One utility has been using EHDPE pipe in 24- and 36-inch (61- and 91-cm) diameters for recycle
slurry feed and return piping for seven years without apparent difficulties. This utility also
wanted to install 42-inch (107 cm) EHDPE pipe but 36-inch (91 cm) is the largest commercially
available diameter rated for the temperature-pressure of FGD slurry piping [1]. The limitation
arises because the strength of UHMWPE decreases rapidly with rising temperature. Thirty-six
inch (91 cm) diameter EHDPE pipe for slurry recycle duty requires a wall thickness of 4.8 inches
(12 cm) due to this effect. The required wall thickness for 42-inch (107 cm) EHDPE would be
5.6 inches (14 cm)( in the 4 to 6 inch (10-15 cm) diameter range, the required wall thickness is
0.5 to 0.67 inch (1.3-1.7 cm)) [3].
Despite the large wall thicknesses compared to most other materials, EHDPE is comparatively
inexpensive, inert to FGD process chemicals, and highly abrasion resistant. The material is also
very light, having a density less than water.

FRP Piping
Fiber reinforced plastic (FRP) pipe for FGD slurry applications is a multilayer laminate of
bisphenol-A fumarate or bisphenol-A Novalac resing and reinforcing glass strands (fiber glass).

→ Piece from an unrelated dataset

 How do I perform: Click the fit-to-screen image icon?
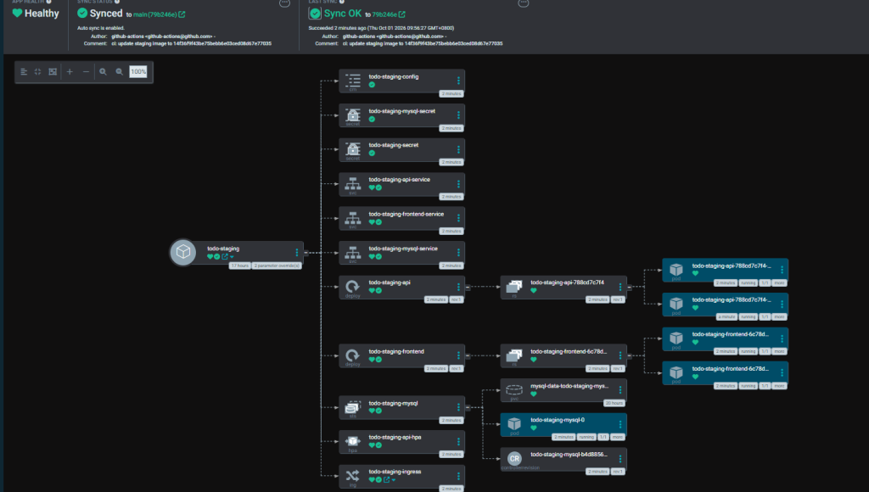point(53,71)
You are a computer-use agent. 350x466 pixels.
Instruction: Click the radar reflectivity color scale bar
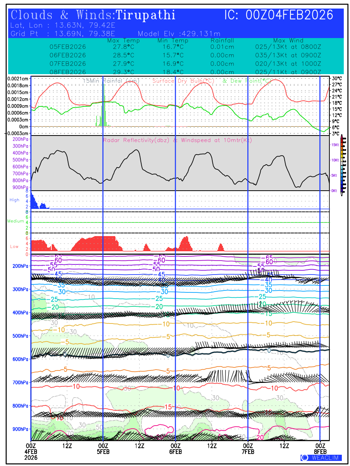pyautogui.click(x=342, y=163)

FRP for FGD service has an inner gell coat composed of resin without reinforcing fibers, as
well as a similar exterior exterior gell coat. These layers protect the glass fiber laminate from
degradation by the FGD slurry. A sure sign of the approaching end of the useful life of FRP pipe
is the appearance of fiber bloom, a fuzzy surface appearance due to protrusion of delaminated
glass fiber stubble from the surface of the pipe.

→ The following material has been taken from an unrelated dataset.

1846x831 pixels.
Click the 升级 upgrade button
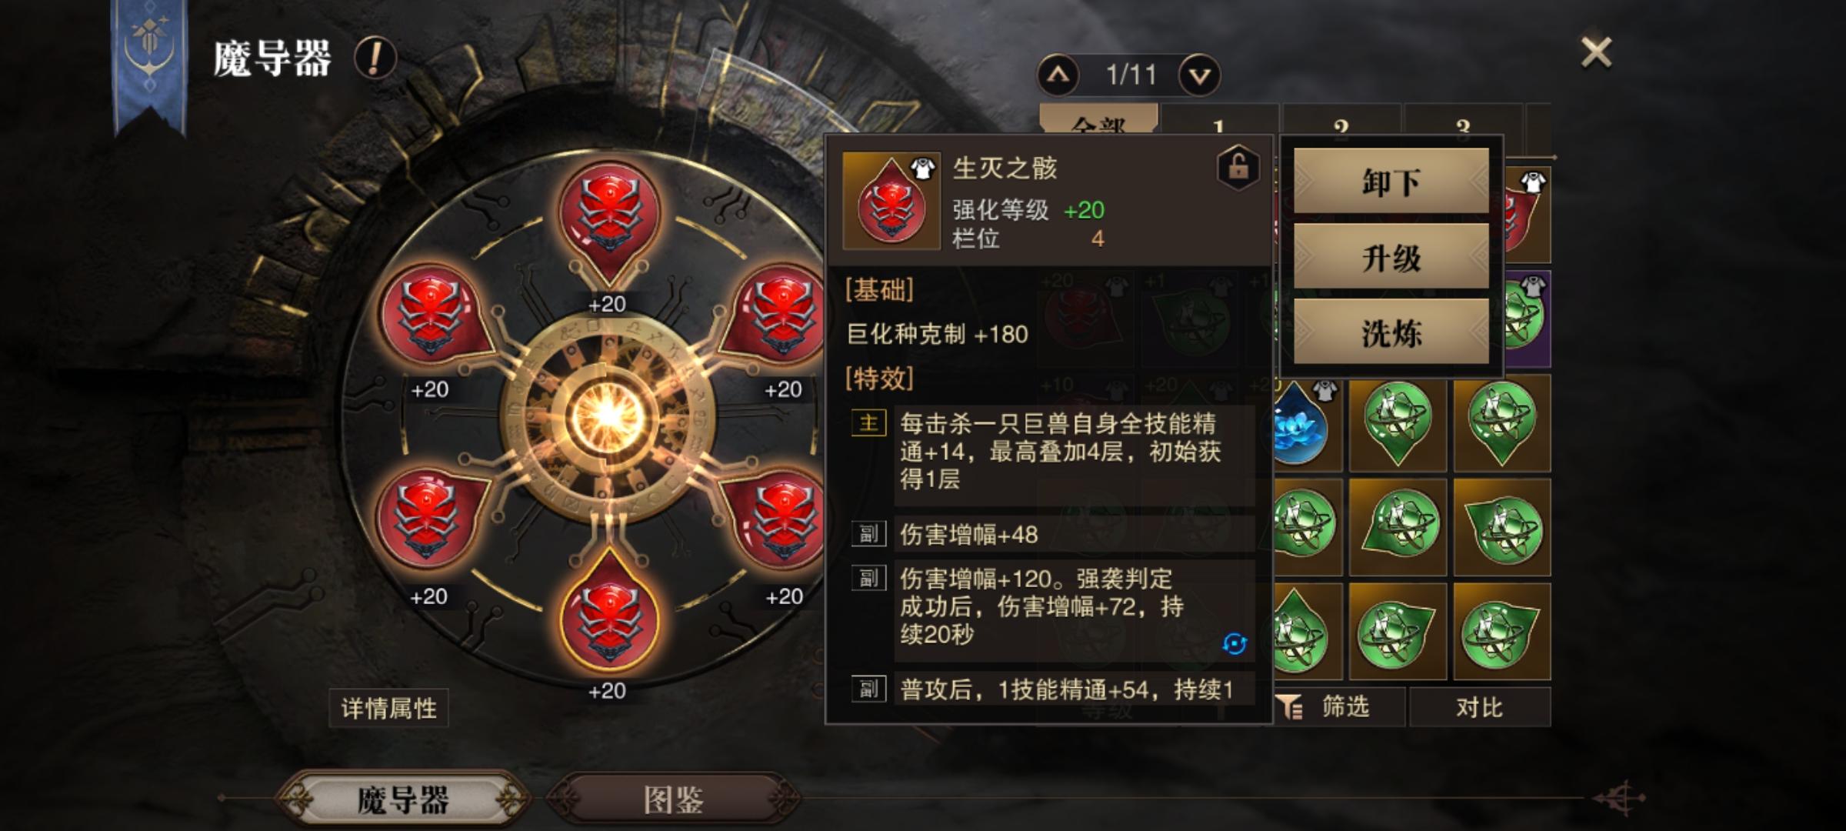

While there have not been any major product developments in FRP piping technology for FGD
applications during the 1990s, it has become apparent that some of the straight-run FRP piping
is nearing the end of its service life after approximately 12 years of operation, as indicated by
signs of erosion and exposure of the reinforcing glass matt.

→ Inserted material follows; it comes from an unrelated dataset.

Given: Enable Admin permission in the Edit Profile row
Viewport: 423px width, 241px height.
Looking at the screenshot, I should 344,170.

Where the affected surfaces are accessable, it may be possible to extend the life of the pipe by
resurfacing, a fairly common practice in the maintenance of large FRP structures like tanks and
stack linings. The damaged surface is abraded, chemically cleaned, and a new layer, or layers of
gell coat are applied. In some cases, the topcoat is impregnated with silicon carbide grit to
increase abrasion resistance [4].

References
1. FGD Equipment Issues Guidelines: Ductwork and Dampers, Pumps, Piping and
Valves: Interim Report, June 2000, EPRI, Palo Alto, 2000. 000000000001000177.

4-3
EPRI Licensed Material

2. Conover, M., and Ellis, P., Causes of FGD Construction Materials Failures, Vol 3:
January 1987-May 1993, Electric Power Research Institute, Palo Alto, CA, September
1994.
3. Ellis, P.F., Selection Considerations For FGD Slurry Piping, Corrosion/2000, Orlando,
FL, March 2000.
4. Information provided by Ershings and Duromar, October 2000.